There was wall-to-wall applause after tonight's Carmen premiere at La Scala - except for director Emma Dante, whose appearance provoked an eruption of loud boos. From my seat in the Covent Garden Odeon it was hard to understand why. Perhaps the heavy dose of Catholic symbolism offended. Or the rapey ending - but frankly that loooong final duet needs something to liven it up, and her solution is a plausible one. Or maybe it was the shortage of castanets and thigh-rubbing. Who knows.
Her production wasn't always coherent, but there was plenty to cheer. She drew superb acting from the whole cast - the mark of a solid theatre director. I loved what she did with that perennial problem Micaela, turning her into the messages she bears Don Jose - first the bride, then his sick mother. And even scenery fetishists can't have been too disappointed with the mostly realistic locations and the intricate, colourful costumes.

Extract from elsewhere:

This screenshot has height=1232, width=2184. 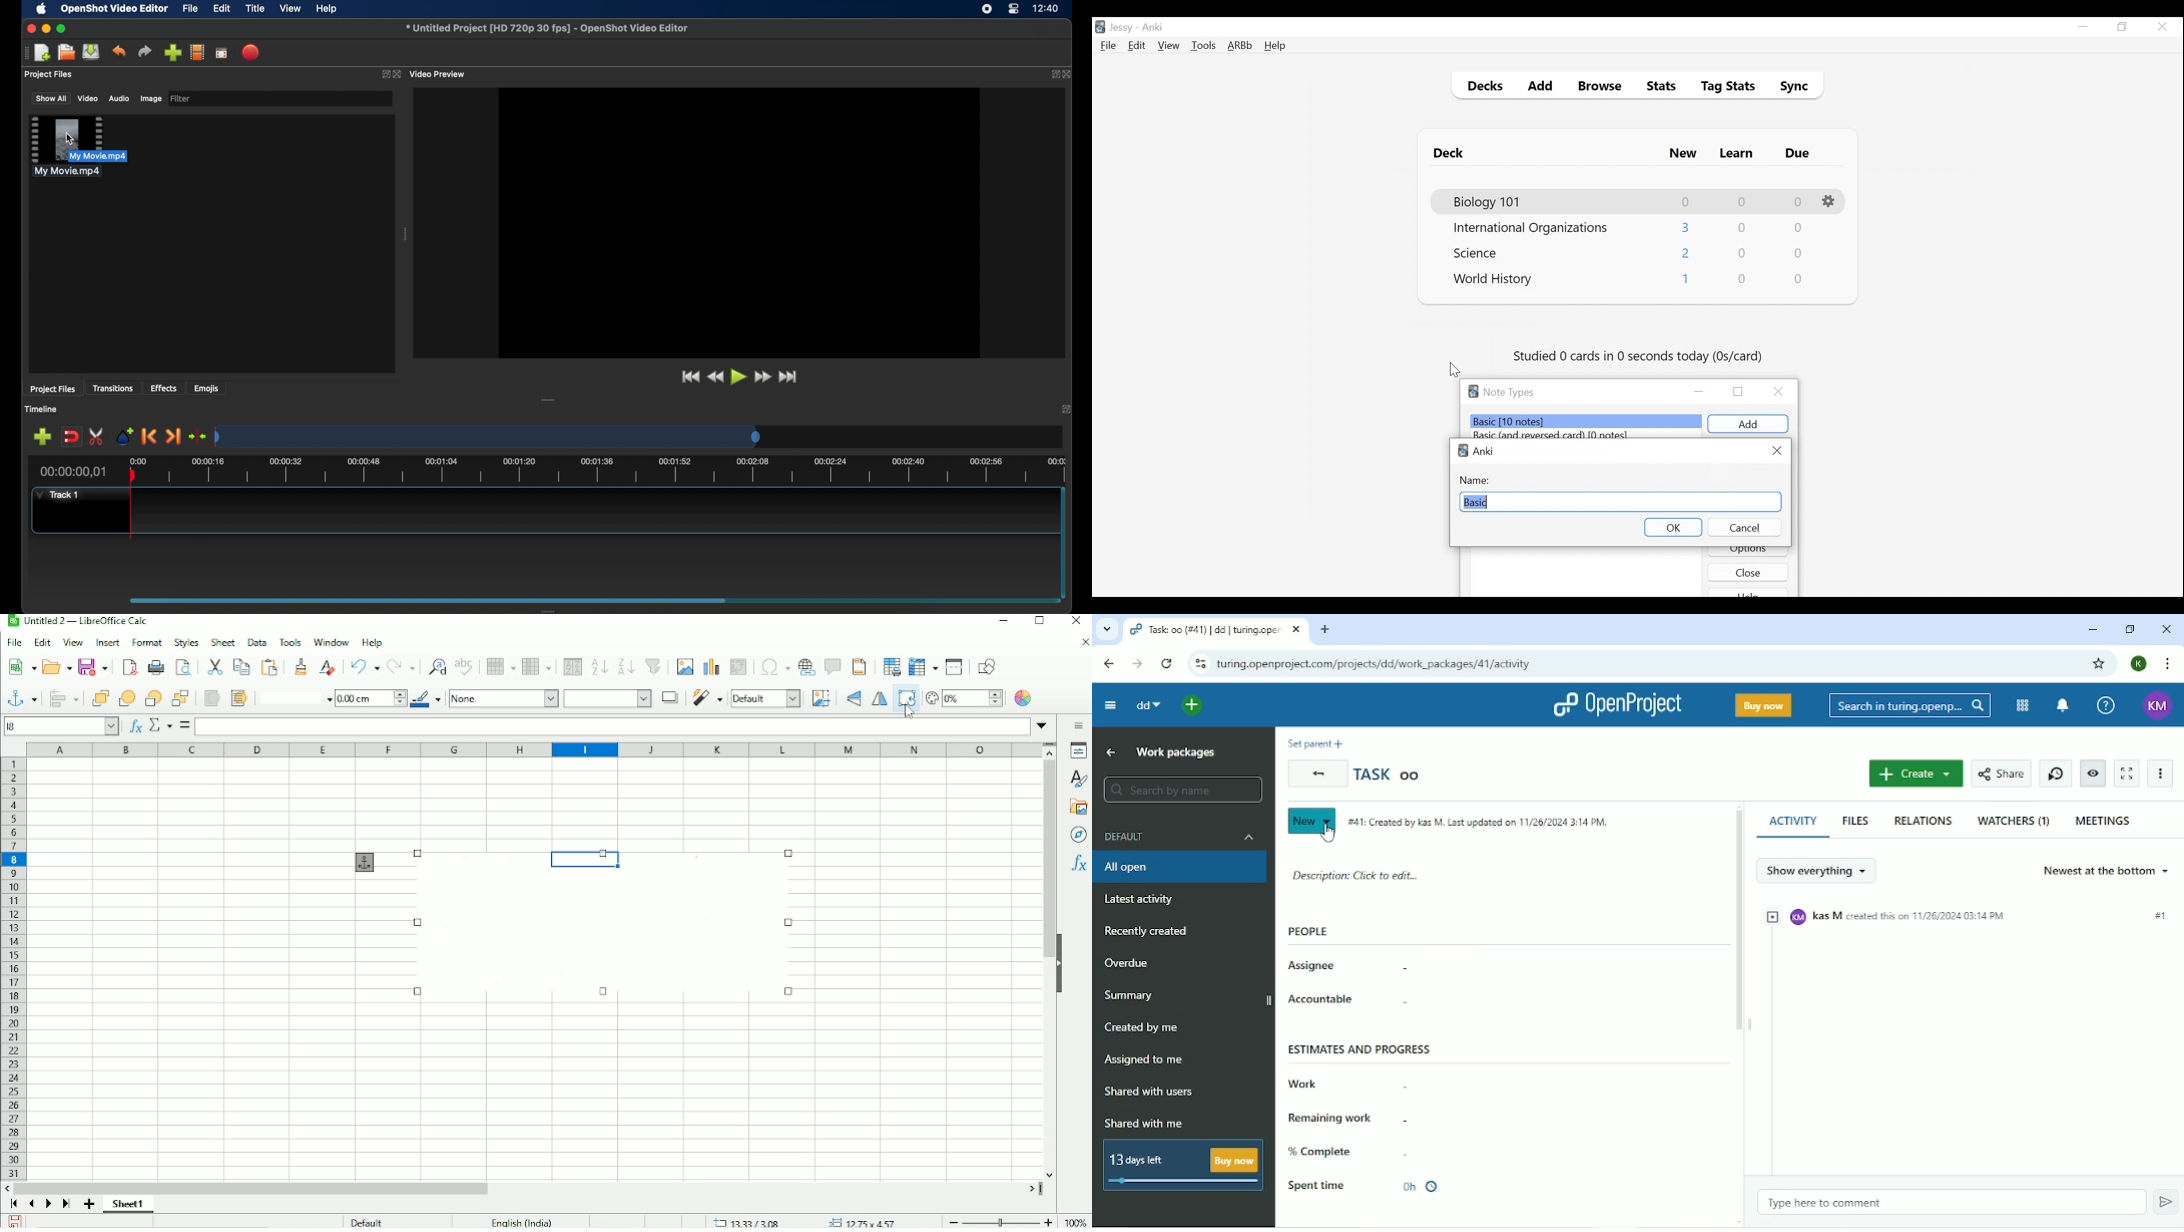 I want to click on Back, so click(x=1316, y=774).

Jonas Kaufmann's Don Jose was the big draw though, and he didn't disappoint. Beneath his billowing shirt, an immaculately waxed chest was revealed by Act 2's close up cameras, as expertly pummelled by Anita Rachvelishvilli's surprisingly terrific Carmen below. Oh, and he sang pretty well too.
The secondary attraction, Erwin Schrott's Escamillo, was less successful. Too many notes off target, and too many clothes.

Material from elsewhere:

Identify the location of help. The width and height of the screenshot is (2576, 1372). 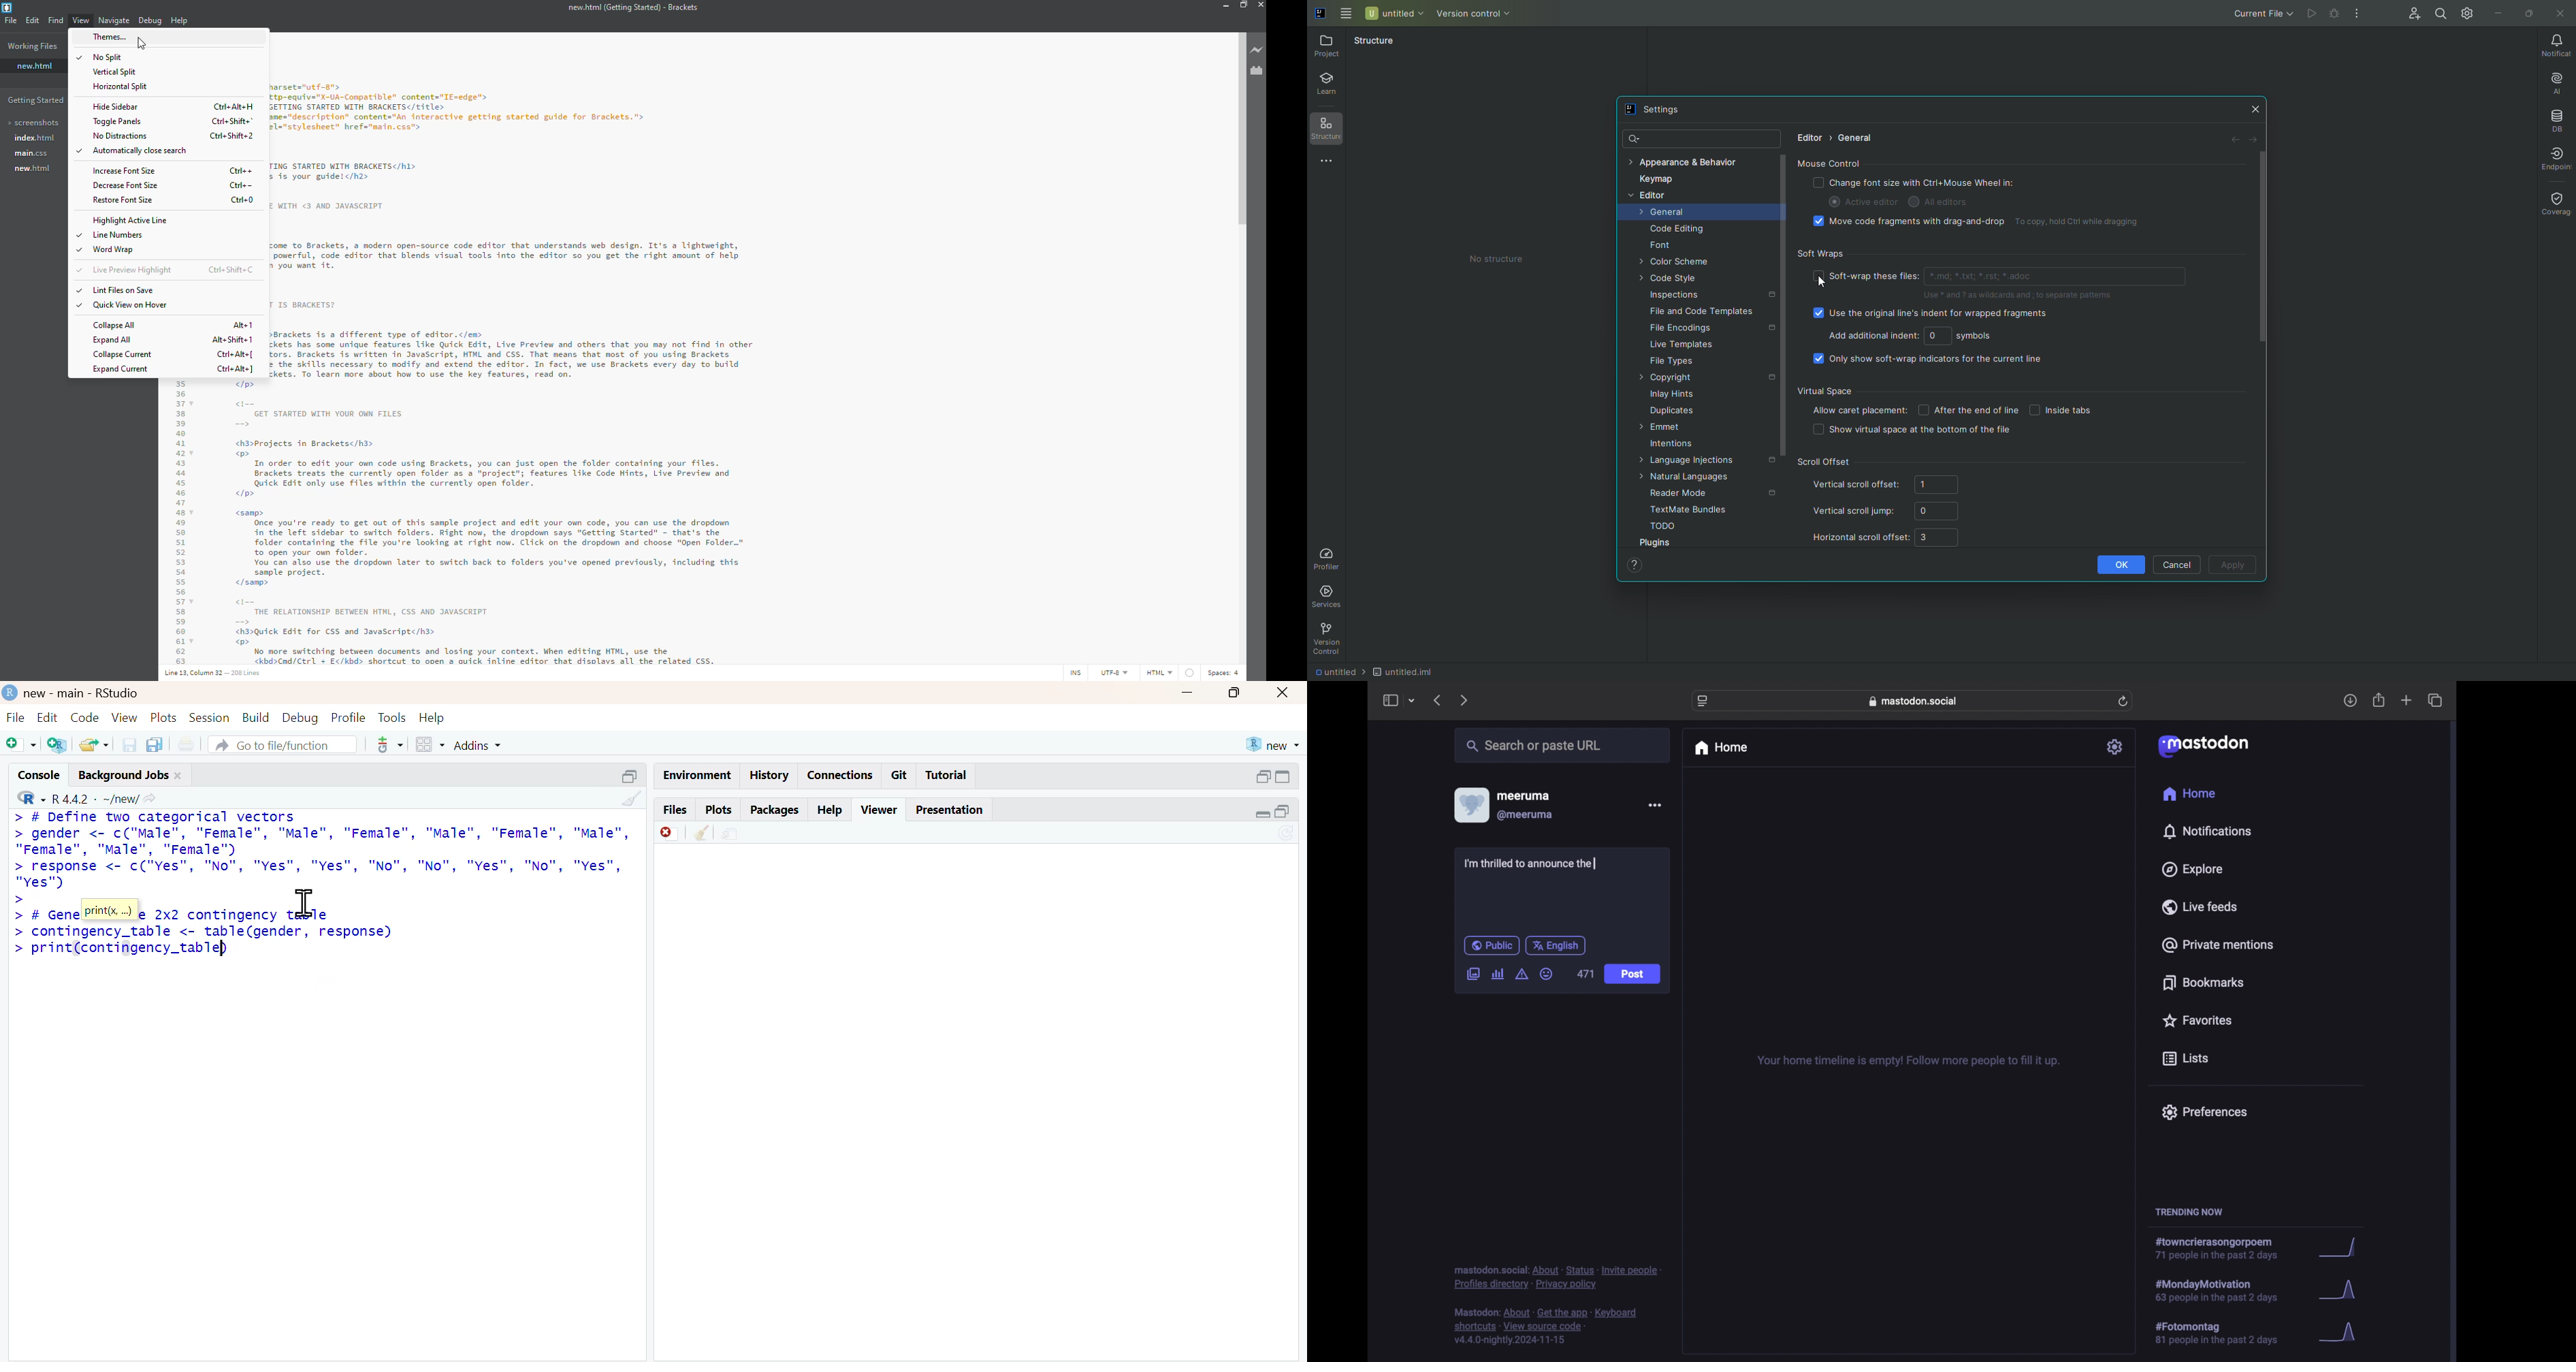
(831, 811).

With multiple camera angles and zooms sensitively deployed, it was technically the best live opera screening I've seen. Pit close-ups revealed the principal flautist's werewolf hands and even better, Barenboim tweaking out a wedgie (at agonising length) before settling in for the prelude. And the cameras' silent zoom around La Scala's plush-lined burrows and their jewel-draped occupants was far more revelatory than a fancy Met-style 'intermission feature'.
Pity about the sound, which was too low in the first act and too loud afterwards, but I suspect that was the Odeon's fault not the film crew's. Of course no cinema acoustics can possibly hope to replicate the live sound - the big drawback of all movie-opera.